The present invention relates to a GNSS antenna with reduced multipath reception capable of cutting-off signals reflected from the ground. These signals are an important source of errors, so the decrease in reflected signals can lead to a higher positioning accuracy. This is especially critical for differential correction base stations. Signals from the satellites near the horizon are most vulnerable to distortions. To efficiently reject near-horizon satellite signals reflected from the ground, a special shape of directional patterns (DP) is required.
Different variants of such antennas are known, including vertical phase arrays, see, for example, U.S. Pat. No. 7,583,236, U.S. Pat. No. 5,534,882. Suppression of reflected signals is achieved by using a great number of radiators. This leads to a complex structure and a large vertical dimensions of the antenna. Moreover, there is an increase in losses in the antenna feeder, and a reduction of the antenna radiation efficiency.
There is also known an antenna structure where the radiator is on a flat (PCT/RU2013/000312) or spherical (U.S. Pat. No. 8,441,409) impedance ground plane. In this case, antenna radiation efficiency does not decrease, but a very large ground plane is needed to effectively reject signals from low satellites that are reflected from the ground.
The subject of this invention is an antenna system capable of decreasing the level of reflected signals, including that of low-elevation satellites, and yet guaranteeing smaller dimensions and structural simplicity.

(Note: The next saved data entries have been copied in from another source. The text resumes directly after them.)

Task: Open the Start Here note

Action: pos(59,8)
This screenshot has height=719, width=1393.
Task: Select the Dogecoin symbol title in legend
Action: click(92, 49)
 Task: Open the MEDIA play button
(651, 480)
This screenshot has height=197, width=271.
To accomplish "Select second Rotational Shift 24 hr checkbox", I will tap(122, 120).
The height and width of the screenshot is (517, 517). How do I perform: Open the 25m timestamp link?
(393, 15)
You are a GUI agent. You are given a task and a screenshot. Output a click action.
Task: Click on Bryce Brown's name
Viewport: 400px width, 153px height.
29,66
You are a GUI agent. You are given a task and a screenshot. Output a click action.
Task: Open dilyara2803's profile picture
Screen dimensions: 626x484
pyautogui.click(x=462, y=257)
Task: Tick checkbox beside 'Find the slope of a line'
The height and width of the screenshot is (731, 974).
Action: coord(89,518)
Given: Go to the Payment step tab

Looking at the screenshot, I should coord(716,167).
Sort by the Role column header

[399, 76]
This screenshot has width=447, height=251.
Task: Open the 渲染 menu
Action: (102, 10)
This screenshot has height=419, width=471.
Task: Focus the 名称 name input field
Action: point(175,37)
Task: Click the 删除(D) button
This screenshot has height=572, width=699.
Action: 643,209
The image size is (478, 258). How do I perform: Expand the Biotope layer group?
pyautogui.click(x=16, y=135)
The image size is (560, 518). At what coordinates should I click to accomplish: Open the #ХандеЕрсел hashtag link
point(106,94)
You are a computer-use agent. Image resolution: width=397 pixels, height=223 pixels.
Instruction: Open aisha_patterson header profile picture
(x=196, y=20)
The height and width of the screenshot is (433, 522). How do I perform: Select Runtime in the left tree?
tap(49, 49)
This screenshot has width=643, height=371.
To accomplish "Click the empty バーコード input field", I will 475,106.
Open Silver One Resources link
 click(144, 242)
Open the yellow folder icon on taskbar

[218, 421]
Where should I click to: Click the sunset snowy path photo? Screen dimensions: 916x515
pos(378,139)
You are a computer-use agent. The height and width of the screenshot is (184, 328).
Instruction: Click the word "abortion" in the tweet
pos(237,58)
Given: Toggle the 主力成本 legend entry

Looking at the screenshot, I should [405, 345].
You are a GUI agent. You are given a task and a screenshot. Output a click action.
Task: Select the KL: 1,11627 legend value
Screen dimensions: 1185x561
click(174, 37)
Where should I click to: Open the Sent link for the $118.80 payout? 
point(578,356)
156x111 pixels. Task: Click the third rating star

A structure of the antenna system is proposed that comprises at least two antenna elements located over a high-impedance capacitive ground plane (HICGP) and a combining network. Inputs of the antenna elements are connected to outputs of the combining network. The combining network provides excitation of antenna elements with required amplitudes and phases, such that they can guarantee subtraction of the signal reflected from the ground surface. Placement of antenna elements above HICGP makes the subtraction effective and provides qualitative suppression of multipath signals, even when the number of antenna elements is small. The design of HICGP is described in, for example: D. Tatarnikov, et al., “Broadband convex impedance ground planes for multi-system GNSS reference station antennas”, GPS Solutions, v15, N2, April 2011, pp. 101-108.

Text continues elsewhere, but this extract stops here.